AnoMalNet: Outlier Detection based Malaria Cell Image Classification Method Leveraging Deep Autoencoder
This addresses the problem of rare disease classification for medical imaging researchers by offering a method that works without disease-positive training samples, though it is incremental as it adapts existing outlier detection techniques to a specific domain.
The paper tackled binary malaria cell image classification under extreme class imbalance by proposing AnoMalNet, an outlier detection method using a deep autoencoder trained only on uninfected images, achieving accuracy of 98.49% and F1 score of 98.52%.

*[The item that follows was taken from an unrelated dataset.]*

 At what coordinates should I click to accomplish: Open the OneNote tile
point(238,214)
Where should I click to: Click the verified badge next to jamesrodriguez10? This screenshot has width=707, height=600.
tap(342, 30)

Class imbalance is a pervasive issue in the field of disease classification from medical images. It is necessary to balance out the class distribution while training a model for decent results. However, in the case of rare medical diseases, images from affected patients are much harder to come by compared to images from non-affected patients, resulting in unwanted class imbalance. Various processes of tackling class imbalance issues have been explored so far, each having its fair share of drawbacks. In this research, we propose an outlier detection based binary medical image classification technique which can handle even the most extreme case of class imbalance. We have utilized a dataset of malaria parasitized and uninfected cells. An autoencoder model titled AnoMalNet is trained with only the uninfected cell images at the beginning and then used to classify both the affected and non-affected cell images by thresholding a loss value. We have achieved an accuracy, precision, recall, and F1 score of 98.49%, 97.07%, 100%, and 98.52% respectively, performing better than large deep learning models and other published works. As our proposed approach can provide competitive results without needing the disease-positive samples during training, it should prove to be useful in binary disease classification on imbalanced datasets.